(Saved data entries)
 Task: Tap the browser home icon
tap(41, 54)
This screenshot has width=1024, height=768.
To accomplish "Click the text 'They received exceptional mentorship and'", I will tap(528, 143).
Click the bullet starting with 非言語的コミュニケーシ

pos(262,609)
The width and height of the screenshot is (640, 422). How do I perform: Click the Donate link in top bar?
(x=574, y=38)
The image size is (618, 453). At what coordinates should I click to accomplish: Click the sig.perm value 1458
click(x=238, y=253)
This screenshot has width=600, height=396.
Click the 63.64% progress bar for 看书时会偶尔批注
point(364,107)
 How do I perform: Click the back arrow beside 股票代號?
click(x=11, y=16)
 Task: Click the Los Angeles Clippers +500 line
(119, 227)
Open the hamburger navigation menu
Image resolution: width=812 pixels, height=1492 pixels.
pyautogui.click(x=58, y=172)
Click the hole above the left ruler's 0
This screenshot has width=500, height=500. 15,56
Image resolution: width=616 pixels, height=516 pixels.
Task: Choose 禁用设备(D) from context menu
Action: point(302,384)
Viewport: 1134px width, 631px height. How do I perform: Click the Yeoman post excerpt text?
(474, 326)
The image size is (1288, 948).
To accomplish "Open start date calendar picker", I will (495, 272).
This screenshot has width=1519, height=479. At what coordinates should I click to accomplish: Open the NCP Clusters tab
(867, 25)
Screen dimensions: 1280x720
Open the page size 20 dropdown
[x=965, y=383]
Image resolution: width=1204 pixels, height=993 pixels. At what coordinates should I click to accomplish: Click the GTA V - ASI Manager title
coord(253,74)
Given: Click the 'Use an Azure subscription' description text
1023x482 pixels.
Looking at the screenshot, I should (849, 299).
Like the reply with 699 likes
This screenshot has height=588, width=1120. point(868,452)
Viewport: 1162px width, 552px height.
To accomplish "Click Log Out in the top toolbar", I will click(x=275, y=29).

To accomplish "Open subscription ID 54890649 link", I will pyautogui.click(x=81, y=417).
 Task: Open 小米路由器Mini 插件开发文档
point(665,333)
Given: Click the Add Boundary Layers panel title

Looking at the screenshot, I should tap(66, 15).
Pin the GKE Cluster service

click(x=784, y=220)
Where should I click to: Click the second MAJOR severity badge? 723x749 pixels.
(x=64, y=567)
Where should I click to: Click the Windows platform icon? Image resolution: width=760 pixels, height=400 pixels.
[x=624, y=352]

Your assignment:
The range runs from the line with "1023x482 pixels." to the last line of the entries above, both included. Restate it word for word.

Solved problem:
1023x482 pixels.
Looking at the screenshot, I should (849, 299).
Like the reply with 699 likes
This screenshot has height=588, width=1120. point(868,452)
Viewport: 1162px width, 552px height.
To accomplish "Click Log Out in the top toolbar", I will click(x=275, y=29).

To accomplish "Open subscription ID 54890649 link", I will pyautogui.click(x=81, y=417).
 Task: Open 小米路由器Mini 插件开发文档
point(665,333)
Given: Click the Add Boundary Layers panel title

Looking at the screenshot, I should tap(66, 15).
Pin the GKE Cluster service

click(x=784, y=220)
Where should I click to: Click the second MAJOR severity badge? 723x749 pixels.
(x=64, y=567)
Where should I click to: Click the Windows platform icon? Image resolution: width=760 pixels, height=400 pixels.
[x=624, y=352]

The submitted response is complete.